Über 250 Gäste kamen zum Vortrag über die „Neue Rechte“. Foto: Corinna Bord
Katrin Himmler sprach in ihrem mit Spannung verfolgtem Vortrag über die Ziele und Strategien der „Neuen Rechten“, veranschaulichte Parallelen zur Zeit des Nationalsozialismus auch anhand der Regionalgeschichte und zeigte schließlich Möglichkeiten auf, wie Politik und Zivilgesellschaft sich gegen den wachsenden Einfluss der Rechten einsetzen können. Ausgehend von der aktuellen Lage, in der rechts motivierte Anschläge, Antisemitismus und Radikalisierung wachsen, machte sie deutlich, dass es sich um ein umfangreiches Netzwerk aus Parteien, Gruppierungen, Denkfabriken, Straßenprotesten, Online-Plattformen und Videoportalen handelt. Neben den führenden Köpfen Götz Kubitschek, Martin Sellner, Björn Höcke und Maximilian Krah gäbe es gefährliche Galionsfiguren wie die junge Influencerin Annie Hunnecke. Als „Poster-Girl“ der Identitären Bewegung präsentiert sich diese ganz im Stil von Hitlers völkisch-idealisiertem Landleben.
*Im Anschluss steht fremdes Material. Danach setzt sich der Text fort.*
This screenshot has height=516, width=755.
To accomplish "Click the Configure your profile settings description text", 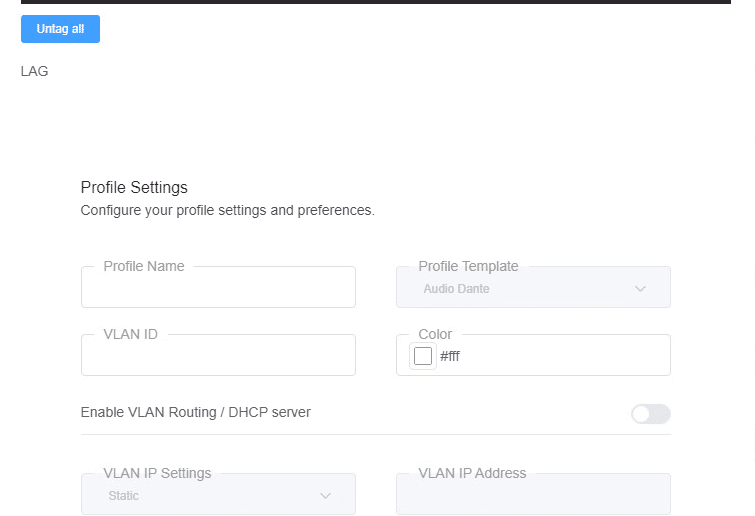I will click(x=227, y=210).
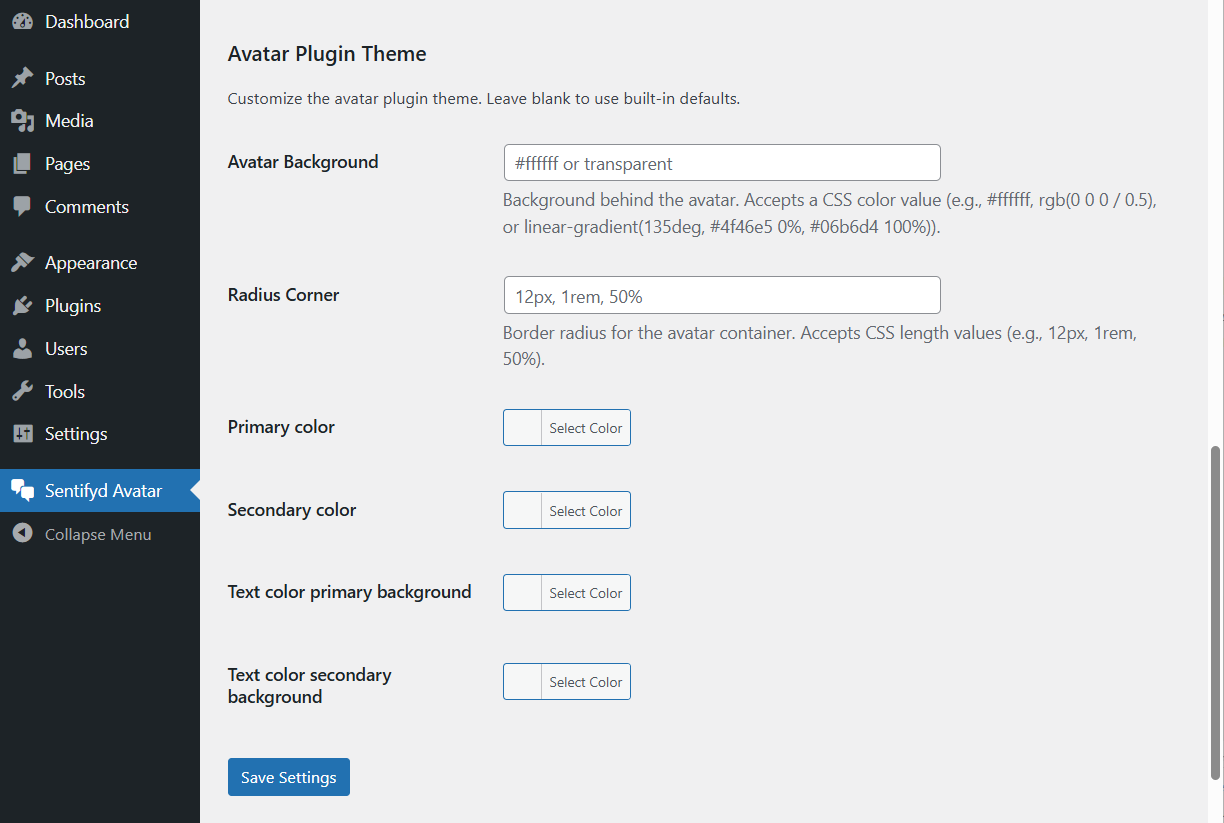Open Tools via the wrench icon
The image size is (1224, 823).
pyautogui.click(x=22, y=391)
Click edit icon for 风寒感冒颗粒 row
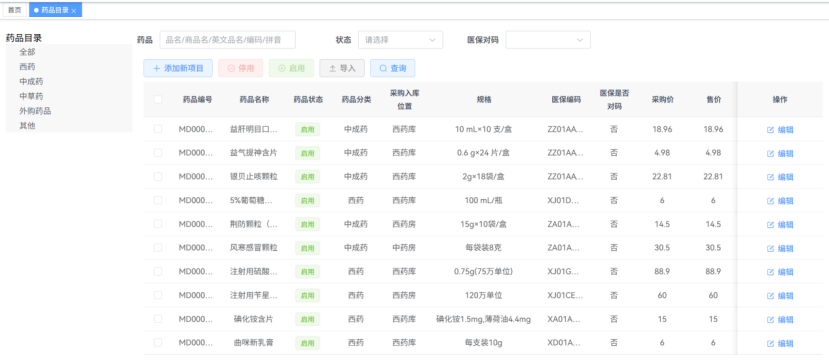This screenshot has width=829, height=362. [770, 248]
Katrin Himmler warnt vor Fake News – das Rechercheteam „Correctiv“ deckt unzählige auf. Repro: IW
Rechtsextremismus habe viele harmlose Gesichter – oftmals sogar versteckt unter dem Deckmantel sozialen Engagements. Mit Bezug auf ihre Familiengeschichte und Heinrich Himmler zeigte sie Parallelen zwischen den „Neuen Rechten“ und Strategien des NS-Regimes. Das Schema sei damals wie heute das Gleiche und ähnele erschreckend der AfD im Bundestag: Verunglimpfung der Demokratie, Verhöhnen anderer Redner, Verachtung politischer Gegner. Dazu Propaganda „an der Basis“ mit dem Ziel der Destabilisierung des Landes und Abschaffung der Demokratie. Katrin Himmler stellte historische Ereignisse im regionalen Kontext dar – mit Blick auf Himmlers Rolle als Reichsführer SS und Innenminister sowie dem Wirken weiterer Nazigrößen im Oberland. Parallel verwies sie auf jüngere Ereignisse, wie jüngst die Wahlparty des AfD-Politikers Maximilian Krah in Holzkirchen oder Aktionen der „Bayerischen Kameradschaft“ in Miesbach vor etwa zehn Jahren.
Betrachte man die Wahlergebnisse der AfD, wäre es naiv zu glauben, die Masse bestünde aus Protestwählern. Vielmehr wären erschreckenderweise immer mehr Menschen einverstanden mit undemokratischen, menschenverachtenden Haltungen. Dabei würden sich die wenigsten im Detail mit den Inhalten der Parteiprogramme – damals der NSDAP, heute der AfD – befassen, sondern nur einige wenige Punkte kennen, mit denen sie sich einverstanden fühlten.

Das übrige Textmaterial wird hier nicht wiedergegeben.